少しだけ困ったような、しかしどこか頼りにしているような表情だった。
「すまねえ、朝から」
そう言って、親方は頭をかきながら紙袋を持ち上げる。
「これ、向こうの通りの——ほら、東の薬屋あるだろ? あそこに届けてほしいんだ。急ぎじゃないんだけど、ちょっと手が離せなくてさ」
言葉の端に、申し訳なさがにじむ。
けれど同時に、
“断られないだろう”という、長くこの町で積み重ねてきた関係の気安さも混じっている気がする。
カルテの視線が紙袋に落ちる。
中身は重くなさそうで、持ち運びに困るものでもない。
親方はそれに気づいたのか、少し安心したように笑った。
「ほんと助かる。

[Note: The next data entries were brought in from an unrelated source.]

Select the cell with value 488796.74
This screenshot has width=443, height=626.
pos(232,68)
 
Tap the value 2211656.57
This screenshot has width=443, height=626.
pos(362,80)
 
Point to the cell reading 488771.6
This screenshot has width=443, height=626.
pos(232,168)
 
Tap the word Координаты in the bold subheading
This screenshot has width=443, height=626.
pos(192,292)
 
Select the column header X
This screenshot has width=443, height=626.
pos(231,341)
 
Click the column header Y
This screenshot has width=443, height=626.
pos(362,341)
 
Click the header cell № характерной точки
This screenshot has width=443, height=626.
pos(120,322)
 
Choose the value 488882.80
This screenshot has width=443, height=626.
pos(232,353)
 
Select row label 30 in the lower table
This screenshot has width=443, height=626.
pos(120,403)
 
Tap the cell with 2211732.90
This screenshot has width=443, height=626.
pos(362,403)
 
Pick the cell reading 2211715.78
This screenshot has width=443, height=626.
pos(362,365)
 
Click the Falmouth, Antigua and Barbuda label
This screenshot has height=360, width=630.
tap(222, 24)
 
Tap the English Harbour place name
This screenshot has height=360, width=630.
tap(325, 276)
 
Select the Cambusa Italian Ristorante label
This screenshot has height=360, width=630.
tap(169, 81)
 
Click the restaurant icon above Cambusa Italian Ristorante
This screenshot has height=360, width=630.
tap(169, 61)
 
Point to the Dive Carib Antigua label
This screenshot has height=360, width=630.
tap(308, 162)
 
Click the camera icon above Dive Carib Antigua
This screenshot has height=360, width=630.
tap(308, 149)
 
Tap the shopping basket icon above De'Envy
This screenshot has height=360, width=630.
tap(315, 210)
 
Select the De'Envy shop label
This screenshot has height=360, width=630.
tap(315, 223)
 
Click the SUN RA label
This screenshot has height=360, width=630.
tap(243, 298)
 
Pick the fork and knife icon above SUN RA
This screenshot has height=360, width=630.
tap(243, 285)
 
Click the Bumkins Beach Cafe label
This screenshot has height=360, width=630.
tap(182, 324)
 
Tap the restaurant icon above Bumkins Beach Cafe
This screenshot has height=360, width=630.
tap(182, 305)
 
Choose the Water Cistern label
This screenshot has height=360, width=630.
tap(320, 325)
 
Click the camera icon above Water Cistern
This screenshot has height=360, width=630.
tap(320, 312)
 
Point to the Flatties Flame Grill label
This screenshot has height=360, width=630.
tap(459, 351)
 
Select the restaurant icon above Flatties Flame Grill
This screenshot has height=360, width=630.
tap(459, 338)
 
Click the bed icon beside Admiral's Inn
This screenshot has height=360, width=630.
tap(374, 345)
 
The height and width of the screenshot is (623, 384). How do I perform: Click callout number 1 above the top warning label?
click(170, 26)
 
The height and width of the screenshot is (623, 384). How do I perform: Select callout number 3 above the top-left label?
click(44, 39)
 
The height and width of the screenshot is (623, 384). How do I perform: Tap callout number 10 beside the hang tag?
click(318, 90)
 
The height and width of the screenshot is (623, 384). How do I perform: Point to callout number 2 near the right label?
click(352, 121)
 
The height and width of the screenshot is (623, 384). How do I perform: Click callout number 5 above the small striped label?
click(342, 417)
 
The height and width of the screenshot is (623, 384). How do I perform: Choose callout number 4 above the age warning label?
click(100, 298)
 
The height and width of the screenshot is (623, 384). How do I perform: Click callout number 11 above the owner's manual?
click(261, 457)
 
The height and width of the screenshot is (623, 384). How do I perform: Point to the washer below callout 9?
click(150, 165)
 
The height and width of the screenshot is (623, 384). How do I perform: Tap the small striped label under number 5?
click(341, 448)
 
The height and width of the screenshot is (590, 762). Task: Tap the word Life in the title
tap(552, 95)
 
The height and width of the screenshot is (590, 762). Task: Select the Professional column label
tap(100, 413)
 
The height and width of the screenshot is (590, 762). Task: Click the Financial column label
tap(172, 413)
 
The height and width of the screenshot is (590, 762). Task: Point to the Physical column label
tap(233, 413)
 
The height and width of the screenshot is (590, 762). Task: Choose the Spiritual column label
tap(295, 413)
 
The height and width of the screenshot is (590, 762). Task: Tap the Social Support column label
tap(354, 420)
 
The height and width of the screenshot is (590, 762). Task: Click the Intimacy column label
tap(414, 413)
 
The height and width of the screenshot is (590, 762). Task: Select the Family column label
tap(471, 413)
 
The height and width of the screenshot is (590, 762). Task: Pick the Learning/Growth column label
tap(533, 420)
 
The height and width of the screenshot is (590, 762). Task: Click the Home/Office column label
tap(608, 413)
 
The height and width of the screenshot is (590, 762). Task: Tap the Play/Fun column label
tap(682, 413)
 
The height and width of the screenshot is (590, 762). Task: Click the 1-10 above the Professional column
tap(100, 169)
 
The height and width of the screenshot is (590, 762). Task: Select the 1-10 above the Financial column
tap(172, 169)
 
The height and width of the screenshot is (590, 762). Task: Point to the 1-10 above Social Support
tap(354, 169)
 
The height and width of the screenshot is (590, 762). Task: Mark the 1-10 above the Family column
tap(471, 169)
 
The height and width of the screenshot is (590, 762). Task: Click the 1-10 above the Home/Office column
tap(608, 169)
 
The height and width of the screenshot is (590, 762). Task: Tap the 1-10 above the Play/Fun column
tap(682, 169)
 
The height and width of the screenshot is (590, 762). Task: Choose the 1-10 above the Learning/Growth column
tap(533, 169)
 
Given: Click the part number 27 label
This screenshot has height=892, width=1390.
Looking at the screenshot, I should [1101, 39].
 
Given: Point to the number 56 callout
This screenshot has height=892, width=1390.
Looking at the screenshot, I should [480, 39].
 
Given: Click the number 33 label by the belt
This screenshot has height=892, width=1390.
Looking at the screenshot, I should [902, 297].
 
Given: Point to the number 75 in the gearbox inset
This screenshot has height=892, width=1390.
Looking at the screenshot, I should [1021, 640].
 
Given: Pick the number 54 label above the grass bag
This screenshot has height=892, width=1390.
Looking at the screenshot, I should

帰りでもいいから」
まだ引き渡してもいないのに、どこかもう任せたような口ぶりだ。
だがそれは押しつけというより、この町特有の、ゆるやかな信頼の形だった。
荷物を受け取り、おつかいの準備をする。
壁にかかったコートを手に取り、扉に手をかけた。
「じゃあ、ちょっと行ってきますね」
振り向きざまにそう言うとカロと目が合った。
「気をつけるのよ」
短い言葉と共に小さく手が振られる。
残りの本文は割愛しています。